(Stored items from a collection)
============

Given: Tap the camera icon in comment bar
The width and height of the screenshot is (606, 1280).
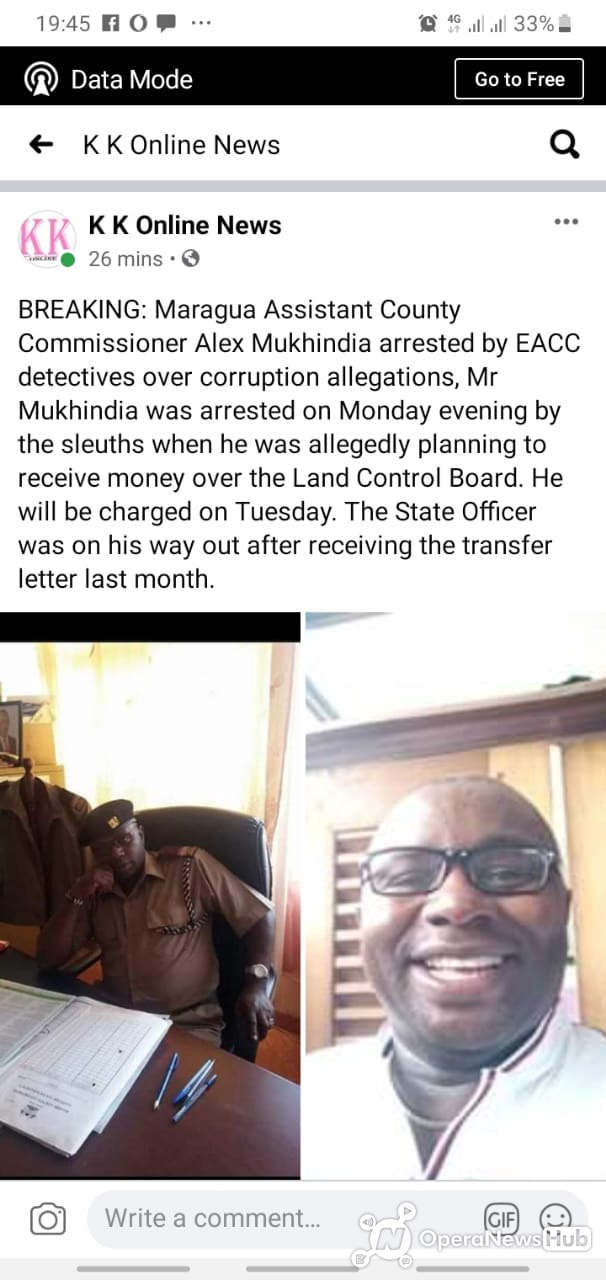Looking at the screenshot, I should (47, 1219).
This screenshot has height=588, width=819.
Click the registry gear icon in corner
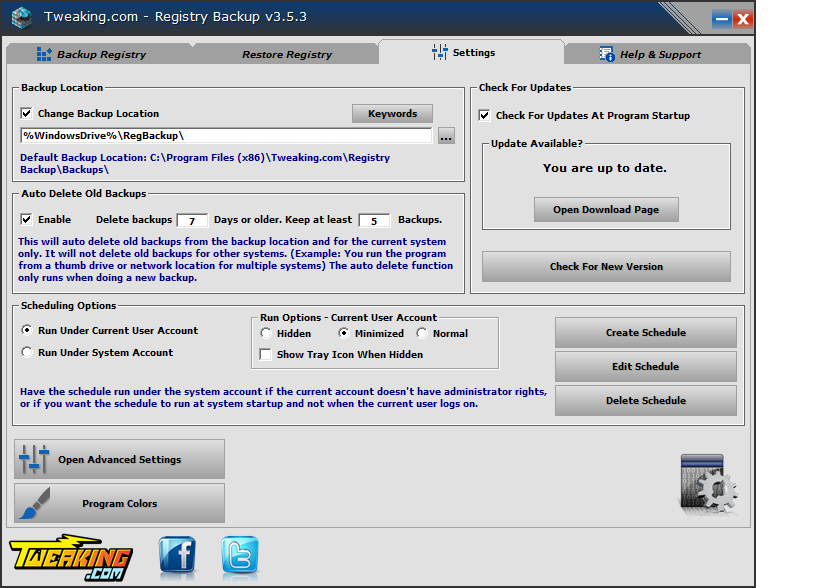click(708, 485)
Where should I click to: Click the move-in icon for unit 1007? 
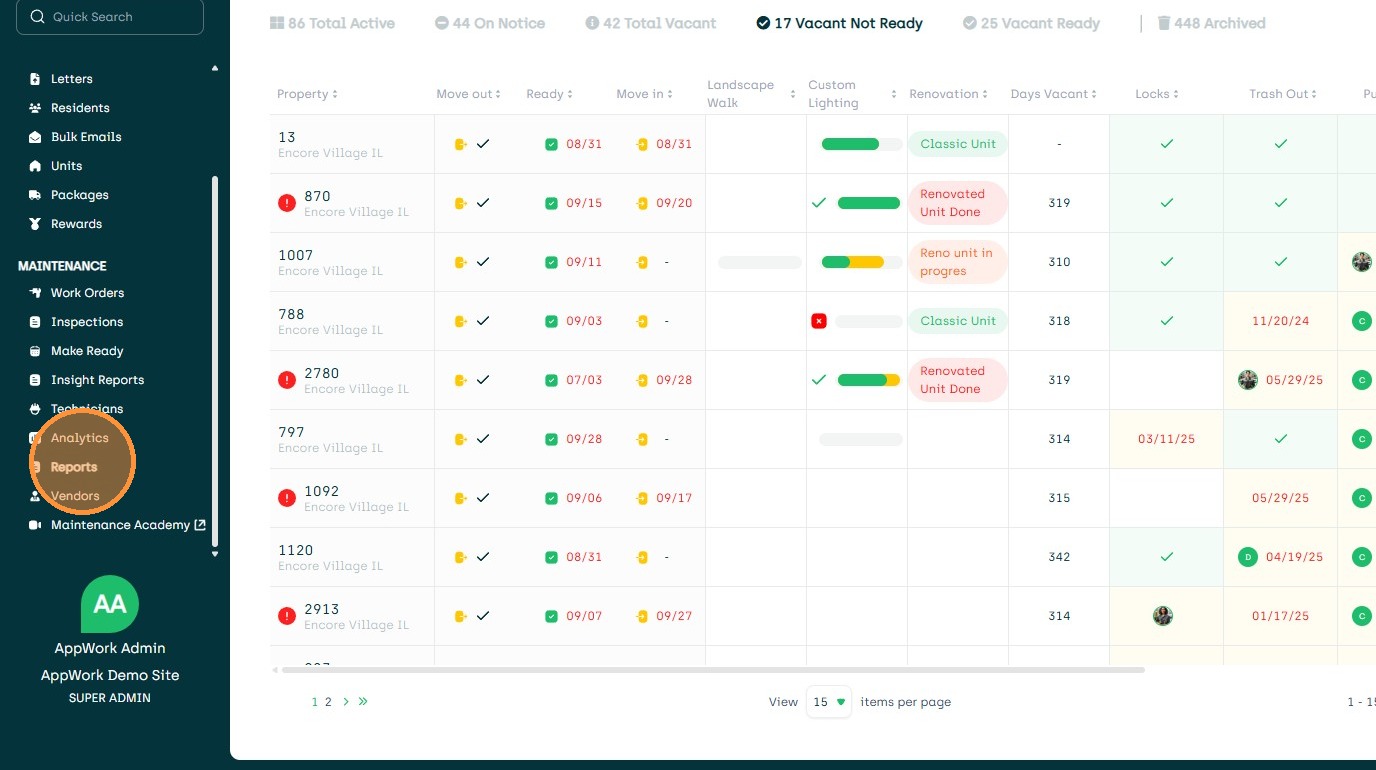(x=642, y=262)
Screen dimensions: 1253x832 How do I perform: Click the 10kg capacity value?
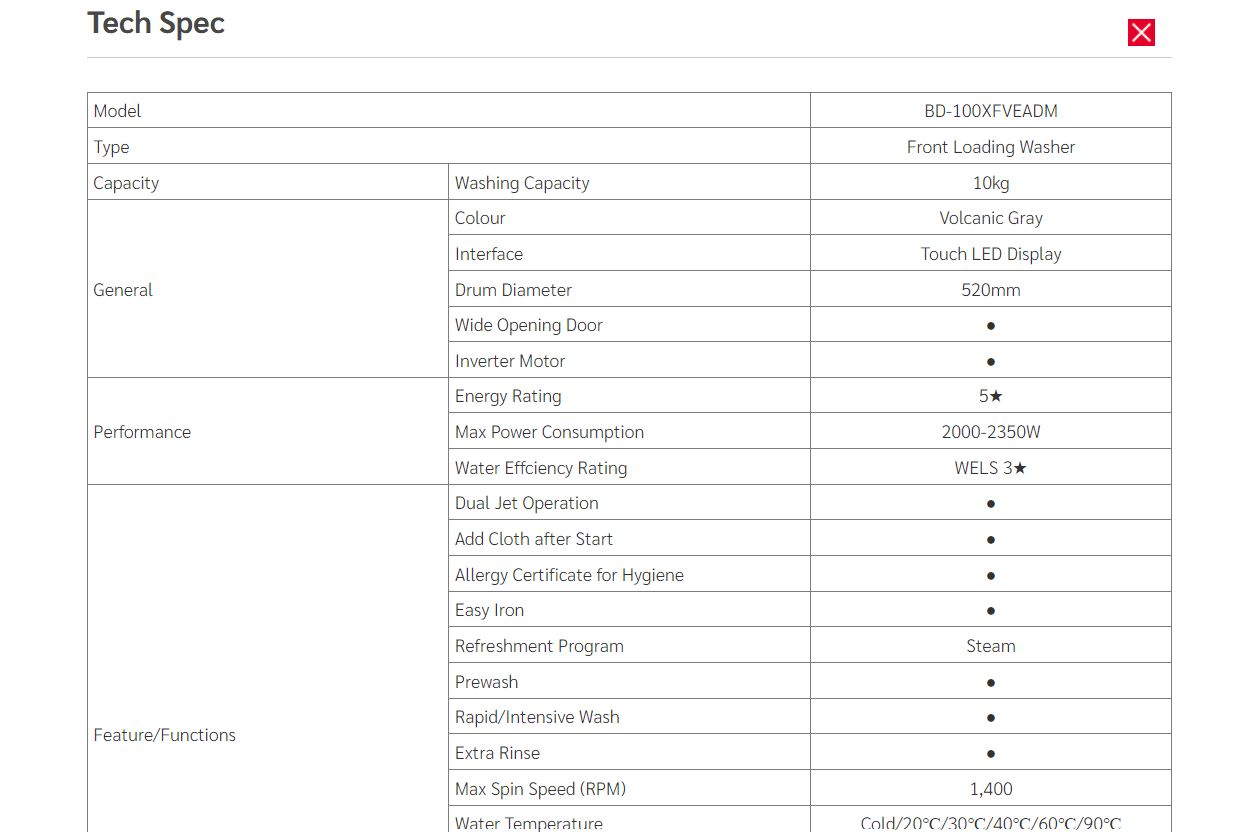coord(990,183)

============

Starting at the line that contains "This screenshot has height=588, width=819.", output every line through the end of the data, both ends included, and nothing else; pictures stay out.

* [Task solution]:
This screenshot has height=588, width=819.
Click the registry gear icon in corner
click(708, 485)
Where should I click to: Click the move-in icon for unit 1007? 
(x=642, y=262)
Screen dimensions: 1253x832 How do I perform: Click the 10kg capacity value?
coord(990,183)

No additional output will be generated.